§ Task:
Copy exactly and only the lines running from the one that contains "Expand the 2 - Terraplanagem group row" to the final line of the data below, without the pictures.

§ Study material:
┄┄┄┄┄┄┄┄┄┄┄┄┄┄┄┄┄┄┄┄
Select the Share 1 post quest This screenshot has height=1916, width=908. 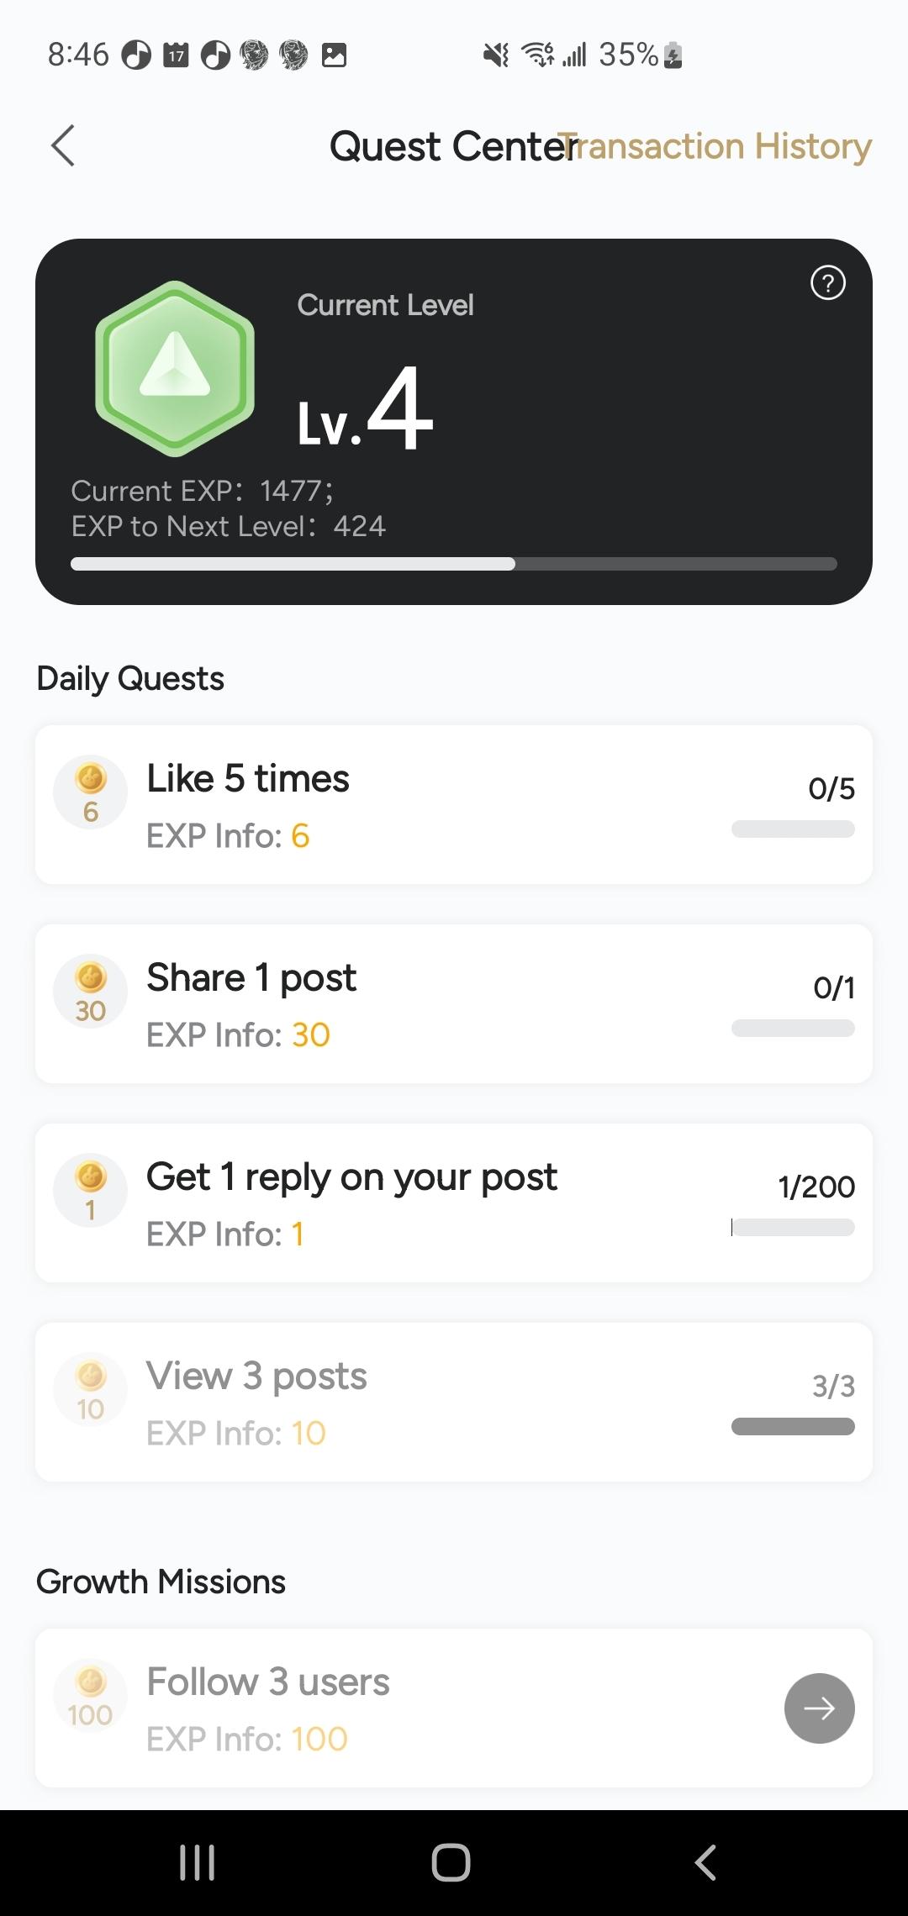coord(251,977)
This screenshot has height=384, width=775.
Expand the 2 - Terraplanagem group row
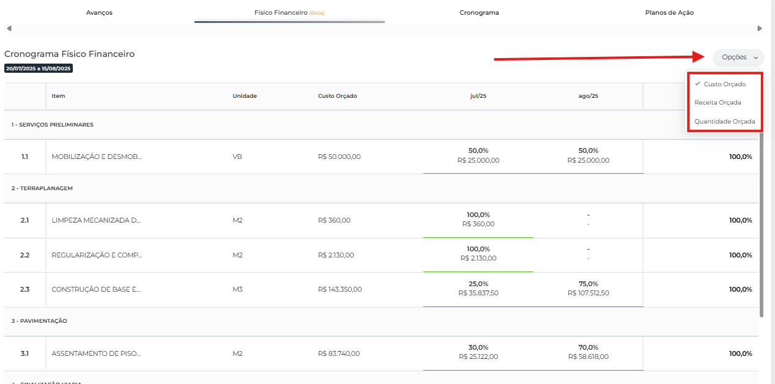point(42,188)
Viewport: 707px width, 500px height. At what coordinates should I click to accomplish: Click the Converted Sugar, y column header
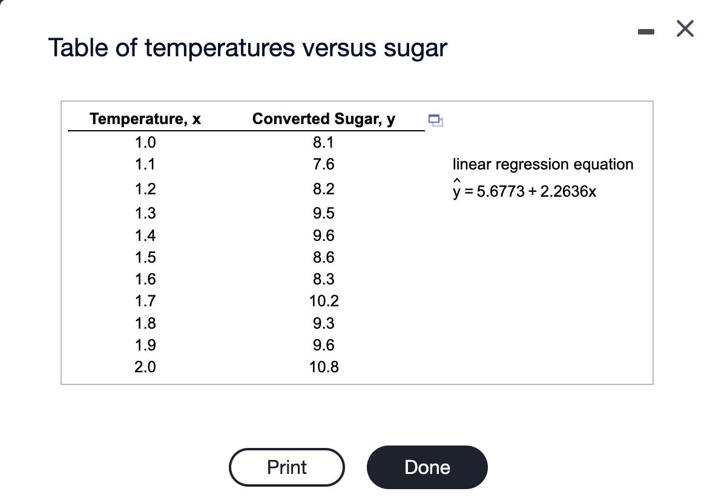(x=325, y=119)
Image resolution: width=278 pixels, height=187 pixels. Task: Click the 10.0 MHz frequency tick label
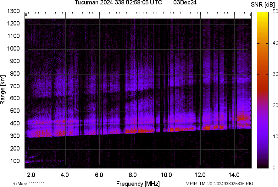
┄┄┄┄┄┄┄┄┄┄┄┄┄┄┄┄┄┄┄┄
§ Reply to the exercise:
Expand the 2 - Terraplanagem group row
point(42,188)
Viewport: 707px width, 500px height. At what coordinates should I click to accomplish: Click the Converted Sugar, y column header
(x=325, y=119)
Image resolution: width=278 pixels, height=187 pixels. Task: Click the 10.0 MHz frequency tick label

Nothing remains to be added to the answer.